Talvez, o mito (ou o lema) mais eficaz do câncer que tenha se mantido intacto seja o da queda dos cabelos, aparentemente inevitável. Com efeito, as declarações dos doentes ilustres a respeito da careca temporária que os espera remete a uma insuportável irreverência, em muitos casos totalmente incoerente com suas personalidades — como no caso de Dilma, que, à época, era conhecida pela seriedade e pela discrição. Essas declarações, de certa forma, cooperam para a história moderna do câncer: há menos de 20 anos, a última preocupação de um canceroso seria com a possibilidade de perder os cabelos.
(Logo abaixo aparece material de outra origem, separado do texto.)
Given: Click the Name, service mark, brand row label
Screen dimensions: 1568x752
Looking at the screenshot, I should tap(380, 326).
Hoje, a certeza de morte se afastou de tal maneira que já é possível falarmos com bom humor do “entorno” da doença. Isso talvez demonstre que tenhamos evoluído. Fazer piadas daquilo que nos ameaça sempre foi um presságio de emancipação, tal como o filho crescido que relembra com humor as surras que levava da mãe. “Gracejar” da morte iminente talvez seja um meio de não morrer.

 Triste é pensar que o câncer é de todos nós, e não apenas dos mais conhecidos. E quando digo “todos”, refiro-me àqueles de quem pouco ou nada se ouve falar. Em 2001, o então coordenador do Ambulatório do índio da Unifesp, Jorge C. Filho, declarava ao jornal O Estado de São Paulo que “índio também tem câncer”, alertando para o crescimento dos casos da doença entre os indígenas “mesmo sem estarem expostos a agentes químicos cancerígenos”. Declaração que, sem dúvida, cria uma contradição indissolúvel: cabe ainda evocar a teoria do fator genético quando o assunto é câncer nos índios? Se sim, teríamos consequentemente que afirmar que essa é uma doença (da genética) dos brancos. Mas existe genética branca, indígena ou negra?
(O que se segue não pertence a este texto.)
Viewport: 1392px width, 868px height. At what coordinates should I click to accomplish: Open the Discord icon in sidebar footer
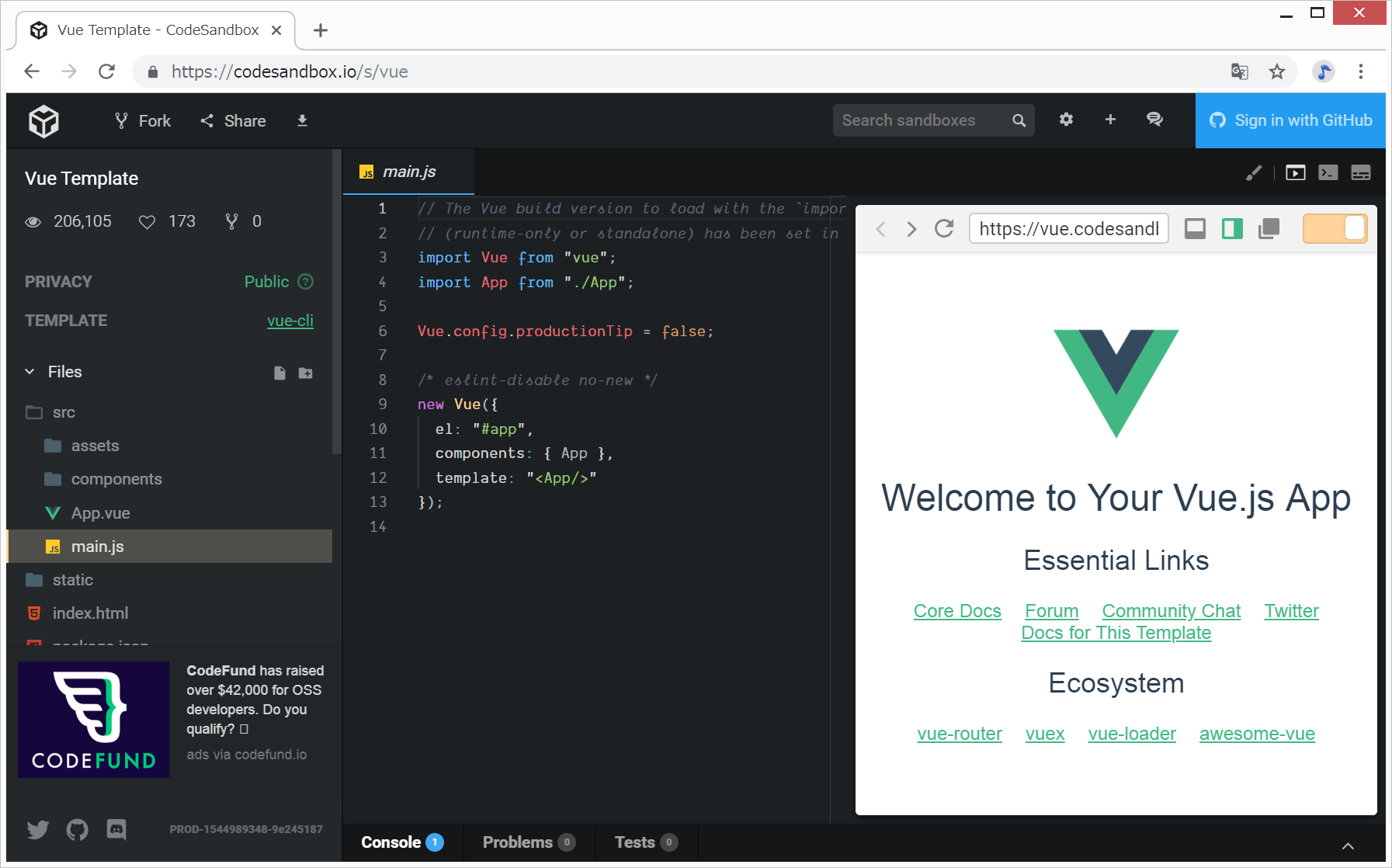click(116, 829)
Mais recentemente, em julho, Nelson Carmelo, chefe do Distrito de Saúde Especial Indígena do MS, relatou à imprensa que na aldeia de Porto Lindo, em Japorã, a mãe de uma índia de 8 anos de idade, que tem câncer na perna, quer que seja realizado um ritual de cura pelo rezador da aldeia, apesar de os médicos afirmarem que o único meio de cura seria a amputação do órgão da criança.
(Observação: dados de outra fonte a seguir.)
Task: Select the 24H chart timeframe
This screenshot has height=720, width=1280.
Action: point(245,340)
Essas notícias — além de deixar claro que as piadas dos cancerosos sobre a queda de cabelo durante a quimioterapia são, sim, estúpidas e insensíveis — nos lembram que o Câncer não é só do Lula ou da Dilma. Na verdade, o Câncer não é nem dos cancerosos; ele é um Ser independente, que quer ou precisa existir a todo custo. Talvez a metáfora mais cruel sobre ele — e que escapou à Susan Sontag em seu ensaio — é que o câncer é também uma Pessoa, é um viajante livre que se instala onde quer e que não se prende a ninguém. É exatamente isso o que deveria nos afligir: o câncer, esse nosso amigo, não é de ninguém.